━━━━━ Fragmento del texto
24 marzo, 2010

Carta a mis Amigos, Rodolfo Walsh

Hoy se cumplen tres meses de la muerte de mi hija, María Victoria, después de un combate con las fuerzas del Ejército. Sé que la mayoría de aquellos que la conocieron la lloraron. Otros, que han sido mis amigos o me han conocido de lejos, hubieran querido hacerme llegar una voz de consuelo. Me dirijo a ellos para agradecerles pero también para explicarles cómo murió Vicki y por qué murió.
El comunicado del Ejercito que publicaron los diarios no difiere demasiado, en esta oportunidad, de los hechos. Efectivamente, Vicki era Oficial 2º de la Organización Montoneros, responsable de la Prensa Sindical, y su nombre de guerra era Hilda. Efectivamente estaba reunida ese día con cuatro miembros de la Secretaría Política que combatieron y murieron con ella.
La forma en que ingresó en Montoneros no la conozco en detalle. A la edad de 22 años, edad de su probable ingreso, se distinguía por decisiones firmes y claras. Por esa época empezó a trabajar en el Diario "La Opinión" y en un tiempo muy breve se convirtió en periodista. El periodismo no le interesaba. Sus compañeros la eligieron delegada sindical. Como tal debió enfrentar en un conflicto difícil al director del diario, Jacobo Timerman, a quien despreciaba profundamente. El conflicto se perdió y cuando Timerman empezó a denunciar como guerrilleros a sus propios periodistas, ella pidió licencia y no volvió más.
━━━━━━━━━━
#### Tareas por hacer
(a) ¿Cuál era el nombre de guerra de Vicki según la carta de Rodolfo Walsh?
(b) Transcribe de la carta de Rodolfo Walsh el pasaje que va desde "Hoy se cumplen" hasta "por qué murió.", ambos incluidos.
El listado no tiene ninguna función aquí.
━━━━━ Datos proporcionados
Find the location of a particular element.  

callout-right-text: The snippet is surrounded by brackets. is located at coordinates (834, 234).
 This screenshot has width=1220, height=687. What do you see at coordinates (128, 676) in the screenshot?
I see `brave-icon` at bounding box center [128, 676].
━━━━━━━━━━
#### Lista de soluciones
(a) Hilda.

(b)
Hoy se cumplen tres meses de la muerte de mi hija, María Victoria, después de un combate con las fuerzas del Ejército. Sé que la mayoría de aquellos que la conocieron la lloraron. Otros, que han sido mis amigos o me han conocido de lejos, hubieran querido hacerme llegar una voz de consuelo. Me dirijo a ellos para agradecerles pero también para explicarles cómo murió Vicki y por qué murió.